### Extracted text ###

State offices to resume normal operations next month, governor announces
State offices will resume normal operations starting next month, Gov. Laura Kelly's administration announced Wednesday, citing the widespread availability of the COVID-19 vaccine.
While some state government facilities have reopened, most state offices in and around Topeka have remained largely closed since the pandemic began last year.
But a memo from Secretary of Administration DeAngela Burns-Wallace to state agency leaders noted all state employees will have had the opportunity to get vaccinated by the end of May, making reopening more feasible. Normal operations are set to resume on June 13.
"While all employees may not have taken advantage of this opportunity, this
fact as well as the widespread availability of fast and reliable testing for COVID-19 and the substantially reduced numbers of new positive cases being reported throughout the State are key factors in taking the next step in our response to this worldwide pandemic," Burns-Wallace wrote.

### Extracted records ###

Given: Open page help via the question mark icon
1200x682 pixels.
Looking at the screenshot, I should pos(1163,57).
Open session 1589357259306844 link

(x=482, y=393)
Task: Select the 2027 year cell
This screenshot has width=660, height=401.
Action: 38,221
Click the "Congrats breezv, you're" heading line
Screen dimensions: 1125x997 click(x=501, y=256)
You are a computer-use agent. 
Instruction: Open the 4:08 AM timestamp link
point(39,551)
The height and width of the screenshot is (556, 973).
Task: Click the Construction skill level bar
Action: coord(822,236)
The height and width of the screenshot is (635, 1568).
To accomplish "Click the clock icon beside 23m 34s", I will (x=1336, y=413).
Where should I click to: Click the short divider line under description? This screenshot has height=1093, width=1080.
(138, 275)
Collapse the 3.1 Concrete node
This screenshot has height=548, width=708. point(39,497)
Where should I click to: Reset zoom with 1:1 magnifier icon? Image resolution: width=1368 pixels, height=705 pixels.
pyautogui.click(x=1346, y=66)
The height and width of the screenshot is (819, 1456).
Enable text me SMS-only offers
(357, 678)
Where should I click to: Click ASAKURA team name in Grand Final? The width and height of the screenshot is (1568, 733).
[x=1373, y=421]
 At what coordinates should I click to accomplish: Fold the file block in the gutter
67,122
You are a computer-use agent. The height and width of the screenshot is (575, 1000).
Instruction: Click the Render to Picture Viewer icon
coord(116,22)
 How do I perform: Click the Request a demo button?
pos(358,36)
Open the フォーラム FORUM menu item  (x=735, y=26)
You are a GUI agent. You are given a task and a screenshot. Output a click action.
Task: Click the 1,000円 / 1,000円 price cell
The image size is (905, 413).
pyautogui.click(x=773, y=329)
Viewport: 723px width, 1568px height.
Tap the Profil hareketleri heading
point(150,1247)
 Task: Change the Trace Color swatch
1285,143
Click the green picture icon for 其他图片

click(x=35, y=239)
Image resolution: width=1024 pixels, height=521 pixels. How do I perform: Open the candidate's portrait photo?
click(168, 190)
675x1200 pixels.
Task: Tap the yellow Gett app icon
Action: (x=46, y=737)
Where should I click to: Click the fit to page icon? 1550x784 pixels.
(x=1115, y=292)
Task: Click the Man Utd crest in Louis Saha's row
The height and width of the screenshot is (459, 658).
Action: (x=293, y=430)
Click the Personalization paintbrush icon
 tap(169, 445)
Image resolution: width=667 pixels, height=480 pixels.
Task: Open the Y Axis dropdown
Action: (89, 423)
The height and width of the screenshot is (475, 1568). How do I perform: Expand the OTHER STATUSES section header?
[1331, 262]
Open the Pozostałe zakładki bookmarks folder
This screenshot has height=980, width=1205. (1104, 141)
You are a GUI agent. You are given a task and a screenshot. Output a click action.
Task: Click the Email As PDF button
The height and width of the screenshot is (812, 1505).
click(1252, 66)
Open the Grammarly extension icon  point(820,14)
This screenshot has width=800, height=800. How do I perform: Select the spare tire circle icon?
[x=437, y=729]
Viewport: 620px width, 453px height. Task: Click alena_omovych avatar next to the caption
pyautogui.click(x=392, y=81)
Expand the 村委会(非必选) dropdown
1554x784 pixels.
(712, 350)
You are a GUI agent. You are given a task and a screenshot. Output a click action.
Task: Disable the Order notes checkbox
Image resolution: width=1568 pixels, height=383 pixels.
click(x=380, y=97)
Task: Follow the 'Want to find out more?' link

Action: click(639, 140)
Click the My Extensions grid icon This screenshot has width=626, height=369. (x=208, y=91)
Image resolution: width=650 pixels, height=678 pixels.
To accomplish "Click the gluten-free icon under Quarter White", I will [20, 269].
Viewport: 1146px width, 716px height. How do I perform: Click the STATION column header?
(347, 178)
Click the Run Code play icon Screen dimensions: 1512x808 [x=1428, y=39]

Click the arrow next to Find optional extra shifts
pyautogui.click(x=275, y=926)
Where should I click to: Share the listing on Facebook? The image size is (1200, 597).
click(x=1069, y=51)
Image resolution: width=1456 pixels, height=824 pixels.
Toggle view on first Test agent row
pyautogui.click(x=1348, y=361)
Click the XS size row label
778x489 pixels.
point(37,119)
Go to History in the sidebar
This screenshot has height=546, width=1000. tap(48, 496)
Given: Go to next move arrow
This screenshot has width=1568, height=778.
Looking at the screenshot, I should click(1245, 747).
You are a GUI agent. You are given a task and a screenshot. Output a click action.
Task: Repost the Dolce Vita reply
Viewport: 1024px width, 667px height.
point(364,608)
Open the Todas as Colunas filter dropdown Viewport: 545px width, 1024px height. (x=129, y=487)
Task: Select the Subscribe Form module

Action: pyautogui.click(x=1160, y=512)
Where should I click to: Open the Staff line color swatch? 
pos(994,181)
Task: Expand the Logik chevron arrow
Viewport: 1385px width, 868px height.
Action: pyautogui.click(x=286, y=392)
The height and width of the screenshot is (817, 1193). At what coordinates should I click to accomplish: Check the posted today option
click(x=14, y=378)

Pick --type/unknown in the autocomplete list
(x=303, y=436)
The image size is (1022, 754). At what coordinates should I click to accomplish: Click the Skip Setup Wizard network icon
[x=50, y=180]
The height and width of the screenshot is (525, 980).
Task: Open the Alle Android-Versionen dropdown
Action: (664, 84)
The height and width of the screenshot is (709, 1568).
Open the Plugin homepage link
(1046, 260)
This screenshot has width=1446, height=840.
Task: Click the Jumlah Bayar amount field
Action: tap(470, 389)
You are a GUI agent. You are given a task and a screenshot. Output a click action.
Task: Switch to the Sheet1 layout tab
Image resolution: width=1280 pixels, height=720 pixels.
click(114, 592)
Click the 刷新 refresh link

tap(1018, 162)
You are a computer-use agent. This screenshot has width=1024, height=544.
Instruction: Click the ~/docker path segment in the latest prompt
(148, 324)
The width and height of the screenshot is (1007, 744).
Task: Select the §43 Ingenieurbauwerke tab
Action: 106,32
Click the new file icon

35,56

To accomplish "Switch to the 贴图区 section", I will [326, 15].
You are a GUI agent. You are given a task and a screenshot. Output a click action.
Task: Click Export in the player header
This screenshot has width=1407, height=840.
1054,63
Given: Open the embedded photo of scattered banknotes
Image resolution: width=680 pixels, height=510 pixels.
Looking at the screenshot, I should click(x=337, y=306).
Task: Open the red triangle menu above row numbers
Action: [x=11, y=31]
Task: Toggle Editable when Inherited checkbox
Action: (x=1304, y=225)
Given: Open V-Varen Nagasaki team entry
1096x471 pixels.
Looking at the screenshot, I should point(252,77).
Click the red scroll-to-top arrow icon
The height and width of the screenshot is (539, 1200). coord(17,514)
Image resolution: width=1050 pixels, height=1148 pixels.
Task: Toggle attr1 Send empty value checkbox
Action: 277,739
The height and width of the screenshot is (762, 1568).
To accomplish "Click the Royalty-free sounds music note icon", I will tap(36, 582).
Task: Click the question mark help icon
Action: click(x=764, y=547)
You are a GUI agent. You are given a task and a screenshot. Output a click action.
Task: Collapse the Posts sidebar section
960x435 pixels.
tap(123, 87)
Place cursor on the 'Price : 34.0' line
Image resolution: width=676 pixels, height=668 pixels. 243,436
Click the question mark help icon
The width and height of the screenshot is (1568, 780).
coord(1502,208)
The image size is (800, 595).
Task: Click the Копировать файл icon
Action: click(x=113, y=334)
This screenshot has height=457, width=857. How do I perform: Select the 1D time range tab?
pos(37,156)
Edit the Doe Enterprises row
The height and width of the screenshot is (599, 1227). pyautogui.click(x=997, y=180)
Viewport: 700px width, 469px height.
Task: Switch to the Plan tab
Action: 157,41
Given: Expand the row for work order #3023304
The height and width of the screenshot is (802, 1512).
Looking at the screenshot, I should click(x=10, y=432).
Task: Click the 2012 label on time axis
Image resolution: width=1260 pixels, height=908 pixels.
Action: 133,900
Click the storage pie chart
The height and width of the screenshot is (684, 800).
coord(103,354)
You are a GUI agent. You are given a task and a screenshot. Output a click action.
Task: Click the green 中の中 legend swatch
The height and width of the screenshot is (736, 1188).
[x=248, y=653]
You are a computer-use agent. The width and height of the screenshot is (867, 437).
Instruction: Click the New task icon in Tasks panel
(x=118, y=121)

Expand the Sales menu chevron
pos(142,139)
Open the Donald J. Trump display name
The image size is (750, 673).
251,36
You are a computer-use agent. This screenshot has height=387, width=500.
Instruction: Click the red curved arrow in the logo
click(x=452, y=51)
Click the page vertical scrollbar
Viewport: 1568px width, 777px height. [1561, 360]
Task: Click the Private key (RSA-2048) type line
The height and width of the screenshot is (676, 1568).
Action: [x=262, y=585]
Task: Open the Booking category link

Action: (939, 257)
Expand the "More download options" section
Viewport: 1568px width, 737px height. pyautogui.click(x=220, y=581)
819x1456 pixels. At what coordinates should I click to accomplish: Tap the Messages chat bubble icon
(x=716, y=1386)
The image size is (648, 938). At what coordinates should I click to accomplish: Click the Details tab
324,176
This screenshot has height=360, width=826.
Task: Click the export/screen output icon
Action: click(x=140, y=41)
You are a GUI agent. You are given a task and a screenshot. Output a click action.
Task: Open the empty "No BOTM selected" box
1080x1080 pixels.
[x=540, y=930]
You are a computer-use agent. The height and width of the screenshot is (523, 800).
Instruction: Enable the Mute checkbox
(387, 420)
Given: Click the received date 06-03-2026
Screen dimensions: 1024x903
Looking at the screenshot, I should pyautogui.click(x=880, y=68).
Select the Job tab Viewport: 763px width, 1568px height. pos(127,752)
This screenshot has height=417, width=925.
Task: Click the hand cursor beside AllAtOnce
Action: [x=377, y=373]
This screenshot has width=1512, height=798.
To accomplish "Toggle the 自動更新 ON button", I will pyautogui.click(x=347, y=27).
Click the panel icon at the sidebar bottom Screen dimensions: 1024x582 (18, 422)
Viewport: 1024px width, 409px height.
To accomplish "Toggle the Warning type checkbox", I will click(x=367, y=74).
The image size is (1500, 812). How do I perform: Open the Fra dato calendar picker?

###

_Task instructions:_
• A. From the article on state offices resuming normal operations, set down the passage starting at "State offices to" and ending at "on June 13.".
• B. According to the article on state offices resuming normal operations, why did the memo to state agency leaders consider reopening more feasible?
• C. Extend the article on state offices resuming normal operations, continuing from its final sentence.

_Task answers:_
• A.
State offices to resume normal operations next month, governor announces
State offices will resume normal operations starting next month, Gov. Laura Kelly's administration announced Wednesday, citing the widespread availability of the COVID-19 vaccine.
While some state government facilities have reopened, most state offices in and around Topeka have remained largely closed since the pandemic began last year.
But a memo from Secretary of Administration DeAngela Burns-Wallace to state agency leaders noted all state employees will have had the opportunity to get vaccinated by the end of May, making reopening more feasible. Normal operations are set to resume on June 13.

• B. The memo stated that all state employees will have had the opportunity to get vaccinated by the end of May, which made reopening more feasible.

• C.
Sarah LaFrenz, president of the Kansas Organization of State Employees, the union representing state workers, said the move was a sensible one and praised the "thoughtful protections" for employees.
"Moving forward, we will work to ensure all workplaces and agencies across state government follow this guidance faithfully and show respect to the public servants working so hard to reopen Kansas," LaFrenz said in a statement.
A slate of protective measures developed in consultation with the Kansas Department of Health and Environment will be put in place when state offices reopen.
That includes mask-wearing requirements for workers and visitors, except when an employee is at their desk and away from others. Agencies will work to reconfigure their office spaces to provide for adequate social distancing.
Temperature screening stations will continue to be used in all state buildings under the governor's control. The machines have been in use since last fall and were purchased with federal COVID-19 relief money.
Remote working is still allowed "where adequate social distancing cannot be maintained in the office." But Burns-Wallace's memo noted that remote work was done to ensure during COVID-19, not "for the convenience of employees."
If an employee is showing COVID-19 symptoms, they will get one day of paid leave. If they later test positive, the worker will get 14 days of paid leave.
The move comes a week after legislators attempted to slip a provision in the state budget requiring state employees to resume their work in-person by June 1.
"We’ve gone through the last year knowing that this day is coming," said Rep. Ken Rahjes, R-Agra, who proposed the language.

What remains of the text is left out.